Lines of data
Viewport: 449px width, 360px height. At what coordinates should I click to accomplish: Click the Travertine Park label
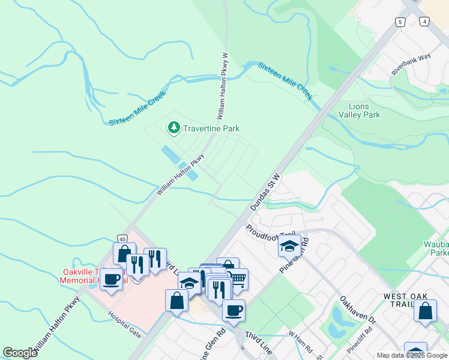point(212,128)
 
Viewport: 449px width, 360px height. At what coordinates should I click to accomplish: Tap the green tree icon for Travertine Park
point(174,127)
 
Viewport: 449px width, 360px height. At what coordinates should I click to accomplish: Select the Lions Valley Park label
point(359,110)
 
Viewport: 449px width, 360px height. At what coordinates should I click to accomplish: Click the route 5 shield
point(400,22)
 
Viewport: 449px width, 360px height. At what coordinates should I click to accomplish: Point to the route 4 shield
point(425,22)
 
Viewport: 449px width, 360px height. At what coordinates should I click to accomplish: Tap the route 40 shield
point(122,239)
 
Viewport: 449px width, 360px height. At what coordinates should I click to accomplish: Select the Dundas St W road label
point(265,193)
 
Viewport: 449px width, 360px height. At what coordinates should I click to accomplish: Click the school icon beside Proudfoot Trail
point(289,247)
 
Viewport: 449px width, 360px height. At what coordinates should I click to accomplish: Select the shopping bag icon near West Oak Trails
point(425,311)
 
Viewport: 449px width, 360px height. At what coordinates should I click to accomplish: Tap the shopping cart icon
point(237,278)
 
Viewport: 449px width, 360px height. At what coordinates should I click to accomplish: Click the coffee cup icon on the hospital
point(111,279)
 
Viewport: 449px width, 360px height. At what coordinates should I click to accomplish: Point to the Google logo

EXERCISE AIM: Return all of the lines above word for word, leaving out the pictures.

ANSWER FOR THIS EXERCISE:
Viewport: 449px width, 360px height. At what coordinates should I click to accomplish: Click the Travertine Park label
point(212,128)
 
Viewport: 449px width, 360px height. At what coordinates should I click to accomplish: Tap the green tree icon for Travertine Park
point(174,127)
 
Viewport: 449px width, 360px height. At what coordinates should I click to accomplish: Select the Lions Valley Park label
point(359,110)
 
Viewport: 449px width, 360px height. At what coordinates should I click to accomplish: Click the route 5 shield
point(400,22)
 
Viewport: 449px width, 360px height. At what coordinates should I click to accomplish: Point to the route 4 shield
point(425,22)
 
Viewport: 449px width, 360px height. At what coordinates should I click to accomplish: Tap the route 40 shield
point(122,239)
 
Viewport: 449px width, 360px height. At what coordinates should I click to accomplish: Select the Dundas St W road label
point(265,193)
 
Viewport: 449px width, 360px height. At what coordinates should I click to accomplish: Click the school icon beside Proudfoot Trail
point(289,247)
 
Viewport: 449px width, 360px height. At what coordinates should I click to accomplish: Select the shopping bag icon near West Oak Trails
point(425,311)
 
Viewport: 449px width, 360px height. At what coordinates should I click to accomplish: Tap the shopping cart icon
point(237,278)
 
Viewport: 449px width, 360px height. At what coordinates should I click to accomplish: Click the coffee cup icon on the hospital
point(111,279)
 
Viewport: 449px width, 360px height. At what coordinates should I click to accomplish: Point to the Google logo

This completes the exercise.